Excerpt:

▼▼▼

Video Card Comparison - GPUReview.com

You can't directly compare the two cards and their amount of cores since AMD splits their cores into 3 operations and NVIDIA uses unified cores


----------



## MarkNAndrews (Mar 29, 2012)

*Re: Compatible Graphics Card for Intel DG31PR*

Oh Thanks McNinja for guidance,

HD6570 is much better than others in the same budget.


I want to know about PCI & PCI-E x16. Can I have the difference??

Regards,


----------



## Tyree (May 10, 2009)

*Re: Compatible Graphics Card for Intel DG31PR*

You want the PCI-E x16


----------



## McNinja (Jun 22, 2008)

▲▲▲

Rows:
▼▼▼

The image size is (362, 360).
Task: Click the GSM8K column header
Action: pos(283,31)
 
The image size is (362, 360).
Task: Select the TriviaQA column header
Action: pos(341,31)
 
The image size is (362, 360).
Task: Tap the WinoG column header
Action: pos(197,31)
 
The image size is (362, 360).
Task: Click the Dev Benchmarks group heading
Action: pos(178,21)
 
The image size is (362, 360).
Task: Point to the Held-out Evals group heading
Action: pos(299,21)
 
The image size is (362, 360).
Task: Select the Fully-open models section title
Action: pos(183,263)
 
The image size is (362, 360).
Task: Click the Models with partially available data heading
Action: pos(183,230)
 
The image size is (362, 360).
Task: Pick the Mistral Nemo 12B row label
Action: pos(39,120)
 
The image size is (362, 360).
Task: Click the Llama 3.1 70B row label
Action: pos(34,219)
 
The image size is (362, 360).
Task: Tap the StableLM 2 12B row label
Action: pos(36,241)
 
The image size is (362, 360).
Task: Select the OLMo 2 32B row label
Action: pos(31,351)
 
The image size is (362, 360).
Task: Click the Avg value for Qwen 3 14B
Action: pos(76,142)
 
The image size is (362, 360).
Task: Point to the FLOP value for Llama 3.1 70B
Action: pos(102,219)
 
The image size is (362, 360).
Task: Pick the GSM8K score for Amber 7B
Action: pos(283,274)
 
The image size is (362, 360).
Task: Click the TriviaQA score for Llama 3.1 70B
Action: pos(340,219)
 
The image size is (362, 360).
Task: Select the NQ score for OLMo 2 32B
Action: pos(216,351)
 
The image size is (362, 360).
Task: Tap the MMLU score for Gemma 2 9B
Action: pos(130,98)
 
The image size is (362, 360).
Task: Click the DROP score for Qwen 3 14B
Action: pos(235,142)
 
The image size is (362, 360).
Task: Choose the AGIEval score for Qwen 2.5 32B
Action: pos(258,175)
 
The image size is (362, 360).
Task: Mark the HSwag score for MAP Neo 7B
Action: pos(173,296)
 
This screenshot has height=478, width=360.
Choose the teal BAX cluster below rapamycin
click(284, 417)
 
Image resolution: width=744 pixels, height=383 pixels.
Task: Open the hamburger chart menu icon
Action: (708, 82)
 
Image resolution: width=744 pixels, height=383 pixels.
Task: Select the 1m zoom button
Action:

▲▲▲

Set exercise 1: According to the forum thread, which card does MarkNAndrews call much better than others in the same budget?
Set exercise 2: Transcribe the stretch of the forum thread from "You can't directly" through "the same budget.".

Result 1: The HD6570.

Result 2:
You can't directly compare the two cards and their amount of cores since AMD splits their cores into 3 operations and NVIDIA uses unified cores


----------



## MarkNAndrews (Mar 29, 2012)

*Re: Compatible Graphics Card for Intel DG31PR*

Oh Thanks McNinja for guidance,

HD6570 is much better than others in the same budget.